History repeating itself
Undoubtedly, there are significant political and socioeconomic differences between the history of Europe’s Jewish and Muslim communities – namely, the former had no state but was granted one after the Holocaust, and the latter was part of a great civilisation and empire, which Europe effectively destroyed and later colonised. Nevertheless, it makes no difference to the fact that Muslims have become the new Jews of Europe; and because the question of integration and assimilation is based upon ‘cultural differences’, it is accepted as politically correct. Usually it is immigrants that are singled out as a socioeconomic threats to European countries, but it is Muslims who symbolise the “suspicious other”. The xenophobic propaganda of Europe’s far right, as well as the ideological rhetoric against normative Islam from conservative, liberal and left-wing parties, has contributed towards creating this environment.
Consequently, Muslims have become Europe’s scapegoats upon whom the continent’s anxieties are vented on. Right-wing politicians continuously exploit these anxieties to advance their neocon, nationalist and imperialistic agendas, while most liberals and left-wing parties have jumped on the anti-Muslim bandwagon, hoping that it will consolidate votes.

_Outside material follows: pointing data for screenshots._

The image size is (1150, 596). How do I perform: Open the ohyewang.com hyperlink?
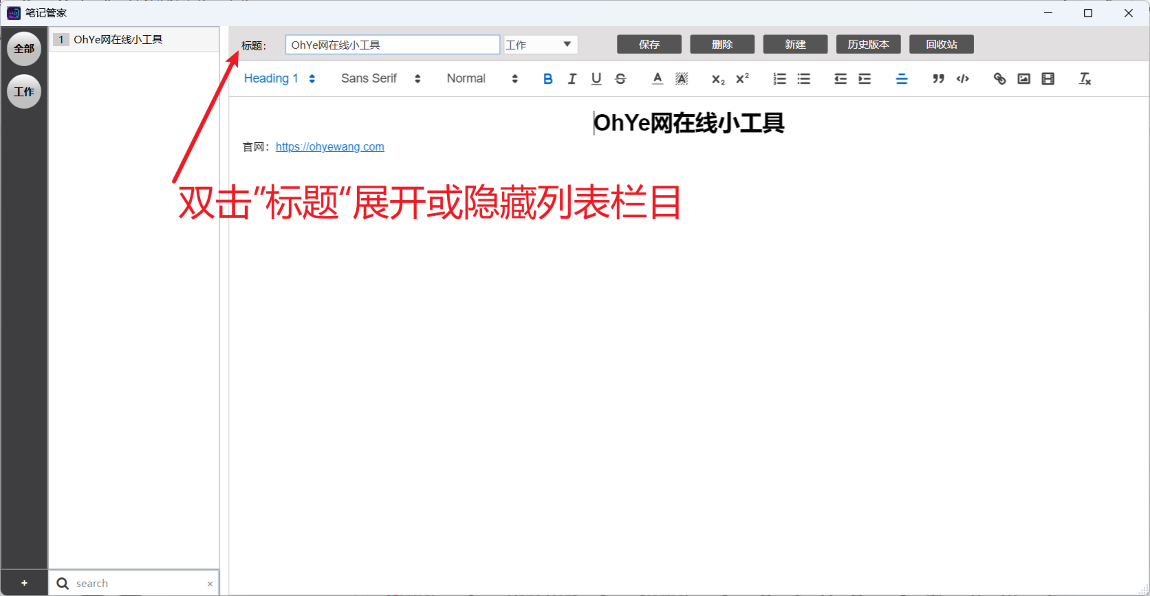click(x=330, y=147)
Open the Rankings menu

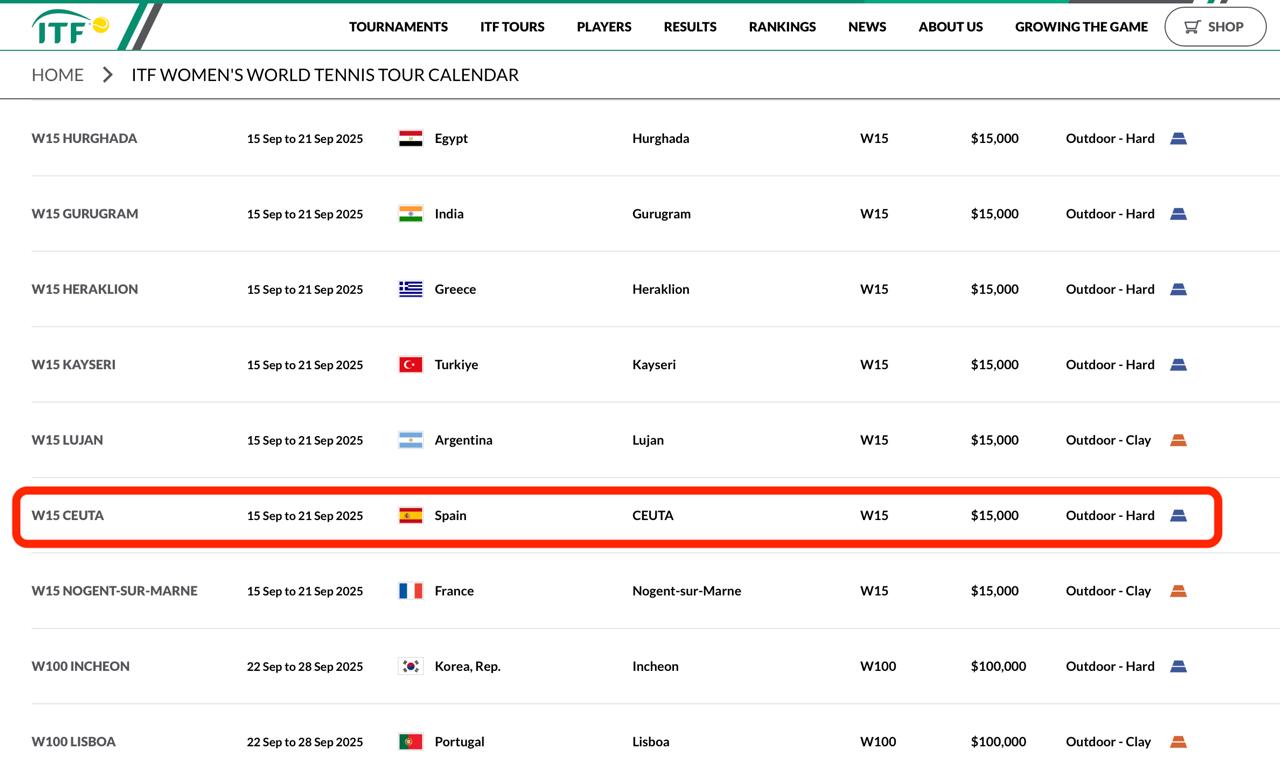(782, 27)
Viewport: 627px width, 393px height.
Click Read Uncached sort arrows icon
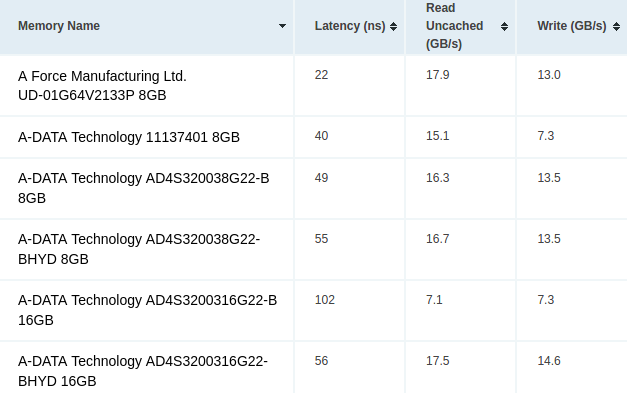pyautogui.click(x=504, y=26)
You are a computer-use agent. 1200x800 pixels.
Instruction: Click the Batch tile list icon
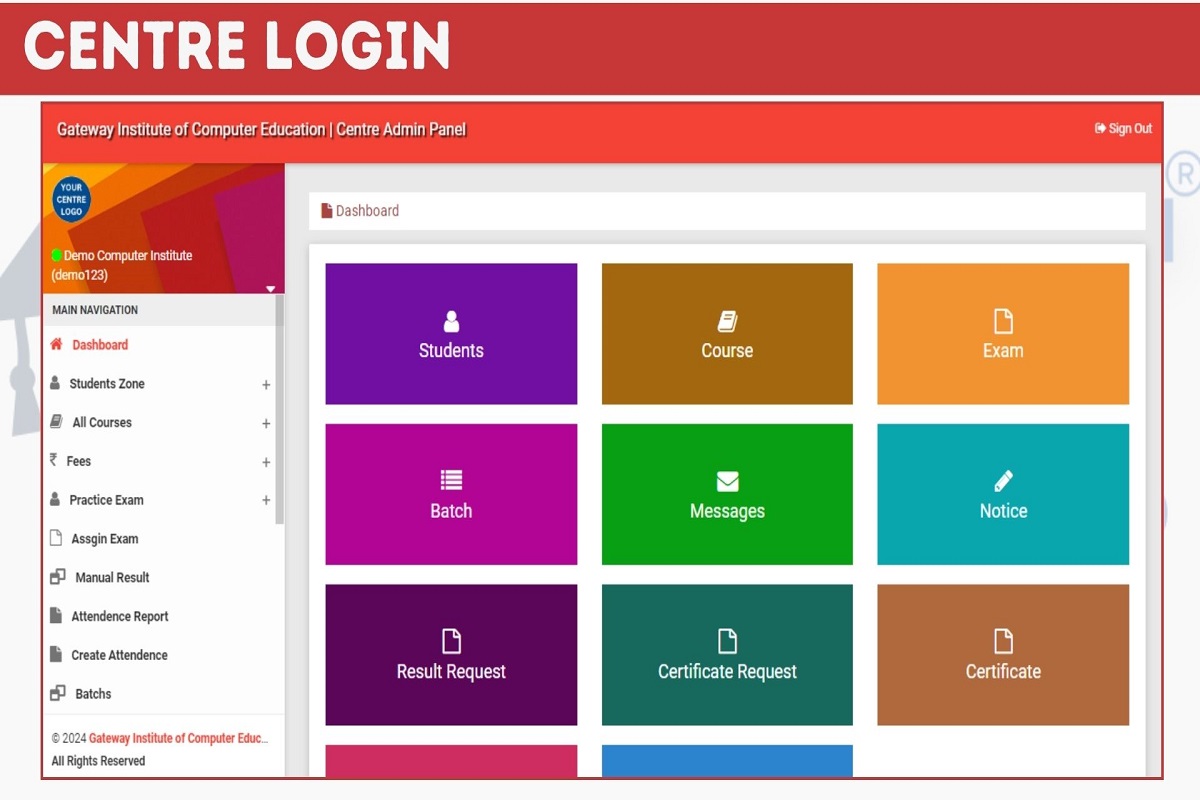coord(451,481)
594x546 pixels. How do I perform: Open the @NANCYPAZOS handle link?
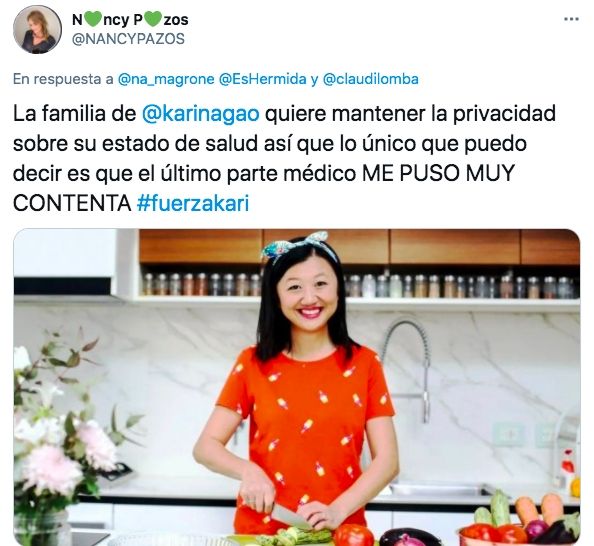click(128, 39)
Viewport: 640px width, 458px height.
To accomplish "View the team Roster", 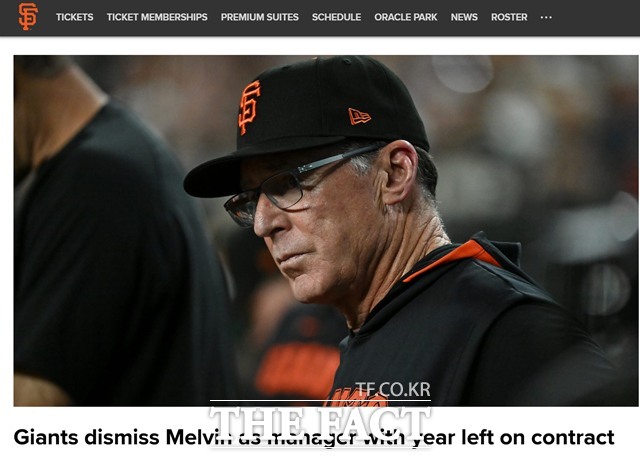I will (509, 17).
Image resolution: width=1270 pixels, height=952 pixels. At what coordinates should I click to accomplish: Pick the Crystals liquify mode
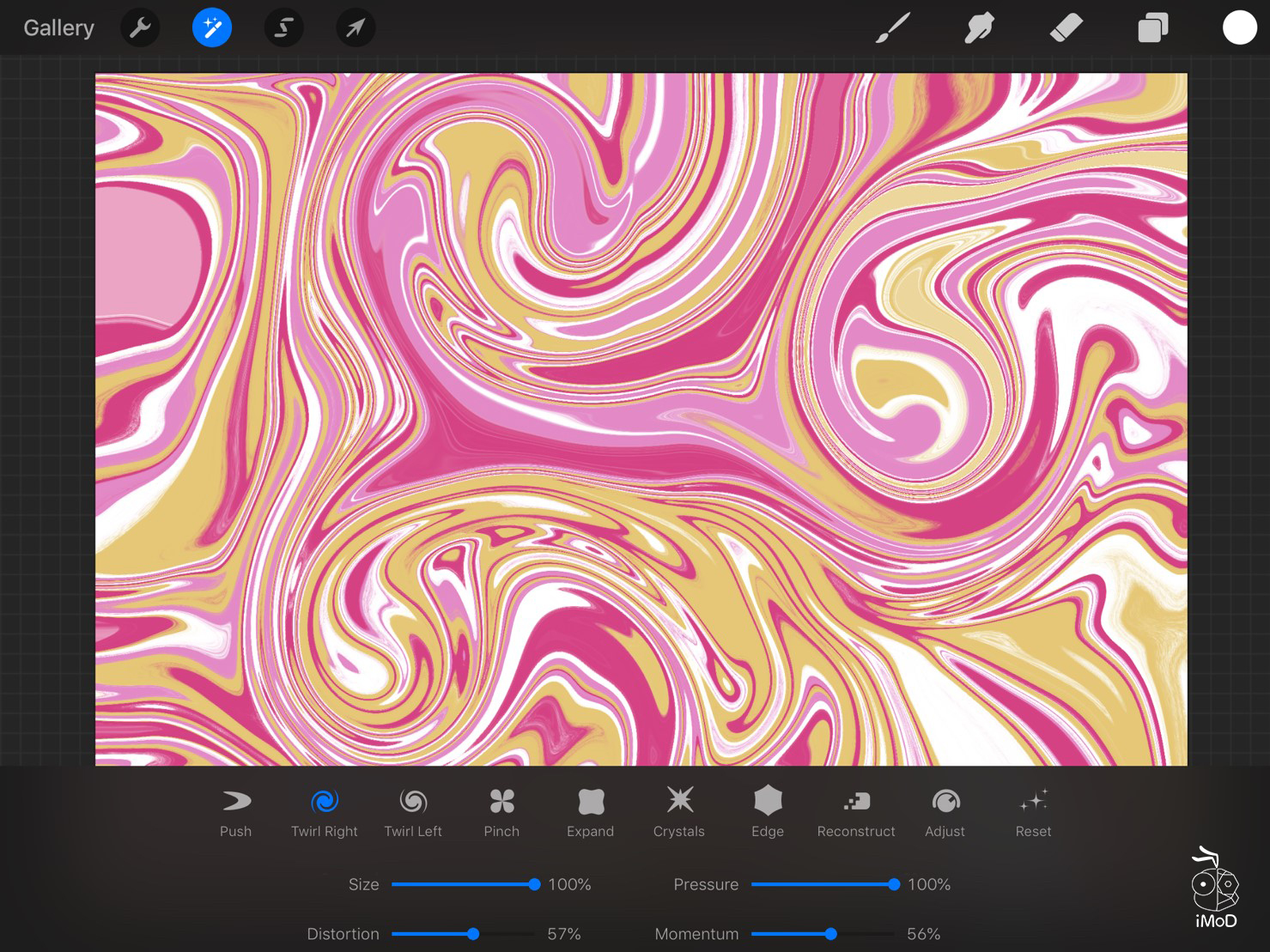(678, 811)
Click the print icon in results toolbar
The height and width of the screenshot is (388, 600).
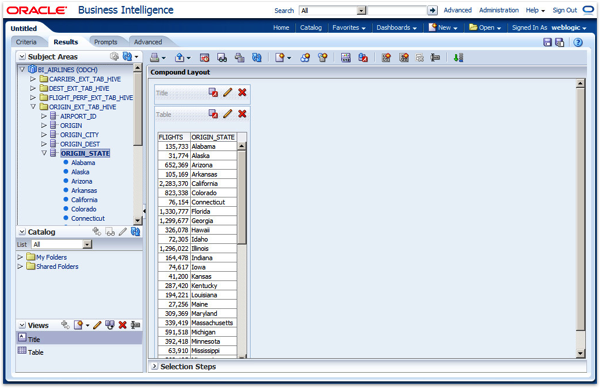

Suggesting that Muslims have replaced the Jews of Europe does not imply that a genocide is imminent. Though history does not repeat itself in such a way, it can have a tendency to mimic the past, with all the premature warning signs. As the wider non-Muslim community’s suspicion and distrust of Muslims worsen, it is a fact that the state of Europe’s largest religious minority is facing an existential threat, and the possibility of a quasi-inquisition in the future would not be a far-fetched nightmare.
It is imperative that we remind ourselves of that disgraceful period in European history where animosity towards a particular religious minority nearly led to their extermination. Let’s not be bystanders in allowing history to repeat itself for the sake of our governments’ foreign and domestic policies in light of the war on terror.